* Problem to solve *
Search the listing for the string "Jesus". Copy every line that has it.

* Record excerpts *
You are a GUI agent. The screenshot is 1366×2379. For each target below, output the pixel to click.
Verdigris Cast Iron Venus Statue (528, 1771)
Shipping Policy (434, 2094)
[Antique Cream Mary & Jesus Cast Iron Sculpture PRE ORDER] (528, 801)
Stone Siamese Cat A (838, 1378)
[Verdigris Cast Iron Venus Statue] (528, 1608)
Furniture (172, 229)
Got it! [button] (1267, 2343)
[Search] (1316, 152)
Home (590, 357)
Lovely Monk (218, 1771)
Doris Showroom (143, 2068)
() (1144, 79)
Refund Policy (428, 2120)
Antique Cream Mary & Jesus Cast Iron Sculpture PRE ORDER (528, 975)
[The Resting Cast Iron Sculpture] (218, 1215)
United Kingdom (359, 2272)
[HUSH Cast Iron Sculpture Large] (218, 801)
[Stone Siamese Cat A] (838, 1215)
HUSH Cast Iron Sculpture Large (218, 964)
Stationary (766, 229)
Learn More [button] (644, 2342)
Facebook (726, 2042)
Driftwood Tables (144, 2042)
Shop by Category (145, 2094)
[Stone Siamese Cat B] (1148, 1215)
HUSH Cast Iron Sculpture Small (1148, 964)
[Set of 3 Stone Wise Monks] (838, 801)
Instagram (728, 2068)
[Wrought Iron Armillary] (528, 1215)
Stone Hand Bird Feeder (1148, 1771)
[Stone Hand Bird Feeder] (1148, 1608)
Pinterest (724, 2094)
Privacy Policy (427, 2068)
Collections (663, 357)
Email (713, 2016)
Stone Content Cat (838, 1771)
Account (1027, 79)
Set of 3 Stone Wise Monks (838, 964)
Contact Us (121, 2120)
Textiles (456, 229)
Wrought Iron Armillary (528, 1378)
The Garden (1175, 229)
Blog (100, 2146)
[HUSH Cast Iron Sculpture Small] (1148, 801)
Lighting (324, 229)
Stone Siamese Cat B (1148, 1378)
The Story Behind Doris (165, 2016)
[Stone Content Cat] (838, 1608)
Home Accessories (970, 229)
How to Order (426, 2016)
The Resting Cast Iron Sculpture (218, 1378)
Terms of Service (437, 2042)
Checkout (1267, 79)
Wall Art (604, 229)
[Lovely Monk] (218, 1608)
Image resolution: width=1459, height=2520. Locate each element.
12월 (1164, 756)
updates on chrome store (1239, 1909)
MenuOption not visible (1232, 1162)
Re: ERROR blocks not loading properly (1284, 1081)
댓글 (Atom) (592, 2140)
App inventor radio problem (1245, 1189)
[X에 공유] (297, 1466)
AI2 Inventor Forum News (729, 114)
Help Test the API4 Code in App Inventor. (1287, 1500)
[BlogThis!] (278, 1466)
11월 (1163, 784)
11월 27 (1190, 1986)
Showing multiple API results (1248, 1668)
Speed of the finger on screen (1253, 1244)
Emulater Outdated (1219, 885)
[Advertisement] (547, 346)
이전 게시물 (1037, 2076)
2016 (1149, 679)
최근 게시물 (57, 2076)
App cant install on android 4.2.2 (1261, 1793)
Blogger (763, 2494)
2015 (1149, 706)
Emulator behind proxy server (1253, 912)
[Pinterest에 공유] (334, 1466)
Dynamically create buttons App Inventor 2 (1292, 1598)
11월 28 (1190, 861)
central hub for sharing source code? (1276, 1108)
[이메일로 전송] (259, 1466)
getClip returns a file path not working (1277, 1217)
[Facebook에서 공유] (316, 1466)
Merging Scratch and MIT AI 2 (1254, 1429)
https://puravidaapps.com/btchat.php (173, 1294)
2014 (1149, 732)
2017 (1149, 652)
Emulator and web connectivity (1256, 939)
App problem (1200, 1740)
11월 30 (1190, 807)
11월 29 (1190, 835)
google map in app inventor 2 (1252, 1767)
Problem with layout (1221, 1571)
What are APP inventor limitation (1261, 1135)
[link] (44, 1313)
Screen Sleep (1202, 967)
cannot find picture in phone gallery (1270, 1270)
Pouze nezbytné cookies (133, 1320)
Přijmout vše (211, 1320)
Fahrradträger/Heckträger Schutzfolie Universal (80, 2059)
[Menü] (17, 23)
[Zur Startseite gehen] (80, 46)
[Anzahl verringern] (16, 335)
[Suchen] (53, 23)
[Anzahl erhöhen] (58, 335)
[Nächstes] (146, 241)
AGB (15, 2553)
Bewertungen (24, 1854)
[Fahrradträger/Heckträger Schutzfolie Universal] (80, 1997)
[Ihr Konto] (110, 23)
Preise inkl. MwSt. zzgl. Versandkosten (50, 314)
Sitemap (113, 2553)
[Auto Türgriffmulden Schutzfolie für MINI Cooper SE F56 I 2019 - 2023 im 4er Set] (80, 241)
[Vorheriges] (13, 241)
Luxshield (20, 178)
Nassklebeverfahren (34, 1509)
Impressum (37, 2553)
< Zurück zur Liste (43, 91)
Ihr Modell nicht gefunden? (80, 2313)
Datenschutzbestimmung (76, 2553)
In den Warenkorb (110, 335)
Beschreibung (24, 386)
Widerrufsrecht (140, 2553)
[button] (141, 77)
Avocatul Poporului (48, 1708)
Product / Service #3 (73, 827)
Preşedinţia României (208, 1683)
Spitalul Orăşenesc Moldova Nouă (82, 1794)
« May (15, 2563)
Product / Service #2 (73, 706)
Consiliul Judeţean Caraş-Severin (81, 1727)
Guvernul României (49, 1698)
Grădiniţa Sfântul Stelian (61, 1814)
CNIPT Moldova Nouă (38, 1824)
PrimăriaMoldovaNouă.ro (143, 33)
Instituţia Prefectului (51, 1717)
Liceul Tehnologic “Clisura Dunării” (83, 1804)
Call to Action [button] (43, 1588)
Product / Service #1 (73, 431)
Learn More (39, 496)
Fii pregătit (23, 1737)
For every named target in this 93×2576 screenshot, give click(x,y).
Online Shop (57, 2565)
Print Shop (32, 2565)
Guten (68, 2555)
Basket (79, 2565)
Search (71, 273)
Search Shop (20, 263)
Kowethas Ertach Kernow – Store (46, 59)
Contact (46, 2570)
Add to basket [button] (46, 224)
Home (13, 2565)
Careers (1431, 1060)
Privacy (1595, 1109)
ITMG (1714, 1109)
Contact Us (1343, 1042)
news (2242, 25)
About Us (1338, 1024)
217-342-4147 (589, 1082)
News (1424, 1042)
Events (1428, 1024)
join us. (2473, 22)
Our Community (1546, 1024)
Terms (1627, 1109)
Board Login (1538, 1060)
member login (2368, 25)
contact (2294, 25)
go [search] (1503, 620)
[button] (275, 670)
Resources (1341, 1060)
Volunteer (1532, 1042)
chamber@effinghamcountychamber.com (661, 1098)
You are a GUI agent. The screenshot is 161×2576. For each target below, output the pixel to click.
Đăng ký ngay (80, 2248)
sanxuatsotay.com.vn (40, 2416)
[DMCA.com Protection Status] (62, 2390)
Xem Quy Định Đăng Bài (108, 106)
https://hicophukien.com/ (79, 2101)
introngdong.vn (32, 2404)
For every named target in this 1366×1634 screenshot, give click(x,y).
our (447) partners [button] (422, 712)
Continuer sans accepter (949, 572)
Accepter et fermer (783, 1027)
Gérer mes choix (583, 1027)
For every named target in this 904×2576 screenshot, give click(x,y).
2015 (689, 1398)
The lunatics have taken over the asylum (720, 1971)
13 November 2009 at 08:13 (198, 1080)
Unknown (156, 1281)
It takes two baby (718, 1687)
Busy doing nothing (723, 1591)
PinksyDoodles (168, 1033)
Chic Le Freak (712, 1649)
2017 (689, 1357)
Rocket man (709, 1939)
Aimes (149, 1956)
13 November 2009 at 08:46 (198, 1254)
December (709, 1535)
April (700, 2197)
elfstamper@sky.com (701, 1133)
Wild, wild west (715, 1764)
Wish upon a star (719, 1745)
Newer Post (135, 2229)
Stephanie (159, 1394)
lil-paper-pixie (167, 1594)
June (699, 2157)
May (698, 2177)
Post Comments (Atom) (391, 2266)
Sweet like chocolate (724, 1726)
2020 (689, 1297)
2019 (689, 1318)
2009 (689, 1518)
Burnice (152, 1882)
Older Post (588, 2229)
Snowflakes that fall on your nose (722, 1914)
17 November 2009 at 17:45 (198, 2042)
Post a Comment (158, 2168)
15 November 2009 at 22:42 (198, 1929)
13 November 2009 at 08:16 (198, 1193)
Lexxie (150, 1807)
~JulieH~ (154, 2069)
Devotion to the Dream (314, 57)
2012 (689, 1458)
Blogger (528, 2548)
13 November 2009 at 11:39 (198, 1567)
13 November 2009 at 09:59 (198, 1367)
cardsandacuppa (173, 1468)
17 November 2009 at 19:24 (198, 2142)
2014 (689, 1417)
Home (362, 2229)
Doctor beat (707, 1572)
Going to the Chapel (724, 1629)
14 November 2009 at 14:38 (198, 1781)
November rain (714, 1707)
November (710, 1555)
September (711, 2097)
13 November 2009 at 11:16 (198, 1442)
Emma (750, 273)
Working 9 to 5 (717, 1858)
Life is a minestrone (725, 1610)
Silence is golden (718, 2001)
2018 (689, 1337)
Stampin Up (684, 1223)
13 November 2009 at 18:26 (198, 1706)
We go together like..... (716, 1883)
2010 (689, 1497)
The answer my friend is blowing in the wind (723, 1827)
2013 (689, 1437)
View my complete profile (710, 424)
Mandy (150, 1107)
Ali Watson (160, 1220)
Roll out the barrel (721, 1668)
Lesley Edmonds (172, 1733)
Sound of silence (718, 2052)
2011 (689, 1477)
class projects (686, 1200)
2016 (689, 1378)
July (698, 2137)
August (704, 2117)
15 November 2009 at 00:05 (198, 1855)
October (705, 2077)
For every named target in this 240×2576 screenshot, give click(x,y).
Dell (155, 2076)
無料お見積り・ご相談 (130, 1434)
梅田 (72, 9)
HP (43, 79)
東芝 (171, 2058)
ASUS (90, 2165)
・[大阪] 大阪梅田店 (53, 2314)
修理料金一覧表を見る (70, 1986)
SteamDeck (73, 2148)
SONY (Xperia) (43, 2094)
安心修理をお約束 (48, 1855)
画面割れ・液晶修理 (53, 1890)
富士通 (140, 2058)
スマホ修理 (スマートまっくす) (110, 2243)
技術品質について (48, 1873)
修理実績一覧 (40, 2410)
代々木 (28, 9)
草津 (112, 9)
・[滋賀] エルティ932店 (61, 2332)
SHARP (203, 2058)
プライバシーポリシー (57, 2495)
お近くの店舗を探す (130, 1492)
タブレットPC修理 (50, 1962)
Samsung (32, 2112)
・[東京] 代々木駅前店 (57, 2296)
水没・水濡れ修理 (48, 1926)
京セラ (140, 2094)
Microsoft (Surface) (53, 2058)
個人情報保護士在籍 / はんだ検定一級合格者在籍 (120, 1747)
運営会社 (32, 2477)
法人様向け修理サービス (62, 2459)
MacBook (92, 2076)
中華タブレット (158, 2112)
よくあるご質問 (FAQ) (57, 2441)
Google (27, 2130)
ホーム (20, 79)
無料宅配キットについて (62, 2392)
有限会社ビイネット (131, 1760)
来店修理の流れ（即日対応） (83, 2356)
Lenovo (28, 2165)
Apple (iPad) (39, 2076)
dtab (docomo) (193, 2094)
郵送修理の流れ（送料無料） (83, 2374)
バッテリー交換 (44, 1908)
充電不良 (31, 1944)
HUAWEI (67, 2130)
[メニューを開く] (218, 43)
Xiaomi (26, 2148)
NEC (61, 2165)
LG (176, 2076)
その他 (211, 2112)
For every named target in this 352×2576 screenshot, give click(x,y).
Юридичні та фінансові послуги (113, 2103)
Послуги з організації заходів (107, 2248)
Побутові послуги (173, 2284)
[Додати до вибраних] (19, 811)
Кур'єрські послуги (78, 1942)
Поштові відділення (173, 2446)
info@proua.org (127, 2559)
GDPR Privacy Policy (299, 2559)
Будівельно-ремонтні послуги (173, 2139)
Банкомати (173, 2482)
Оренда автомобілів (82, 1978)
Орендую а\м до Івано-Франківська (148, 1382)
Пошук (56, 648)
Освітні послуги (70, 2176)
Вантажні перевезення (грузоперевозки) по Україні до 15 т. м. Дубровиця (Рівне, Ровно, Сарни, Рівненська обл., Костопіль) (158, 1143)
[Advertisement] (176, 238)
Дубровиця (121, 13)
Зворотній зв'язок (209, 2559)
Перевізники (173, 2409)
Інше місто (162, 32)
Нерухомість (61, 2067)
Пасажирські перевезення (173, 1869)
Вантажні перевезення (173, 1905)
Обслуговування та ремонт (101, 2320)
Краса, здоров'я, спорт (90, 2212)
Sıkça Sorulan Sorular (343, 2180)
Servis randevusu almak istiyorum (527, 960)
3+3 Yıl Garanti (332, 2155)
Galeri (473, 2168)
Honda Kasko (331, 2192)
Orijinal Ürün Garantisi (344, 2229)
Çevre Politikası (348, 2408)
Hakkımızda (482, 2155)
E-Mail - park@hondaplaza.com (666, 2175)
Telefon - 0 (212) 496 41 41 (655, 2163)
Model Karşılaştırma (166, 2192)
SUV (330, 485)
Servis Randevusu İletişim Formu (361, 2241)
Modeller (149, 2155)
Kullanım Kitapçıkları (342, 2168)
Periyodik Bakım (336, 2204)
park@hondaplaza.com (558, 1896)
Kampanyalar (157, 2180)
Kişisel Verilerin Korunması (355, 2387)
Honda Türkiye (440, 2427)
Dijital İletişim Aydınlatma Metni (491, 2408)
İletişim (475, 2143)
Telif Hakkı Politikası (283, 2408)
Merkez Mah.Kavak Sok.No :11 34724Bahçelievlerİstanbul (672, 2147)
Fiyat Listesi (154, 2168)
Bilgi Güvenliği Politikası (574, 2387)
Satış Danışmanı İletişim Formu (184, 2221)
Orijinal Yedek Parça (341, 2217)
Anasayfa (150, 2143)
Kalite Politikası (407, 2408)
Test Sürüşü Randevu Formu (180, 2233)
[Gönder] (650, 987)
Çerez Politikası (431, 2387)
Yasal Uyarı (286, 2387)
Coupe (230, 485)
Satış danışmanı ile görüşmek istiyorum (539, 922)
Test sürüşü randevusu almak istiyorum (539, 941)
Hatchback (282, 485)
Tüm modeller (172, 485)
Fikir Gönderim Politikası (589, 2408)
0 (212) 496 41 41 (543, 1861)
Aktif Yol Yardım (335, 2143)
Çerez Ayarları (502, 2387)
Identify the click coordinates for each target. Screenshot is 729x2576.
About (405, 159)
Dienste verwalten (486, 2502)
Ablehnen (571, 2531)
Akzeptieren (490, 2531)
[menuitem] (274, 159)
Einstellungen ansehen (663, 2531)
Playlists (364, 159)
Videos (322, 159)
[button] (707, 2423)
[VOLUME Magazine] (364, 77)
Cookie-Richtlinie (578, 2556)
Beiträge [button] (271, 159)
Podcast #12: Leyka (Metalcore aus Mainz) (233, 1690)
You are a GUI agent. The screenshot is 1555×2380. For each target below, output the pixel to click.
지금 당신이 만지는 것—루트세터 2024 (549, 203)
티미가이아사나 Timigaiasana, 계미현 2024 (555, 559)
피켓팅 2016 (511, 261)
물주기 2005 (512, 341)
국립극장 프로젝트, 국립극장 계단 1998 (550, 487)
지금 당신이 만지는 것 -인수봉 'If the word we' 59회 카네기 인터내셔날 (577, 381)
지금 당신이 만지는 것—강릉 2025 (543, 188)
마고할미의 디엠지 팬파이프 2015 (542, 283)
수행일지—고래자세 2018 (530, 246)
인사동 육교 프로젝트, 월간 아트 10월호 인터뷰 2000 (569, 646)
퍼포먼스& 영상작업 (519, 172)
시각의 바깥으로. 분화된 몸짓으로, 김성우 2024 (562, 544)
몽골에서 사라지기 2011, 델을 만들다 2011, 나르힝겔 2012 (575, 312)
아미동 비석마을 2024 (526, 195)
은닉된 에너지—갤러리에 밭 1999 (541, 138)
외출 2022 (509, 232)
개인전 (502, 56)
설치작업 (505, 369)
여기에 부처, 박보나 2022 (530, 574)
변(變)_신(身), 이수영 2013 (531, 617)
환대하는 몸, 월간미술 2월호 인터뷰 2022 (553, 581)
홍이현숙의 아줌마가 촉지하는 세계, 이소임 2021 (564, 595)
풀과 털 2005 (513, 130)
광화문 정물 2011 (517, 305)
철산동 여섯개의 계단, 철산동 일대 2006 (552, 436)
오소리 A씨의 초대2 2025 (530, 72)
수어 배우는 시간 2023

* Result of the exercise *
[Antique Cream Mary & Jesus Cast Iron Sculpture PRE ORDER] (528, 801)
Antique Cream Mary & Jesus Cast Iron Sculpture PRE ORDER (528, 975)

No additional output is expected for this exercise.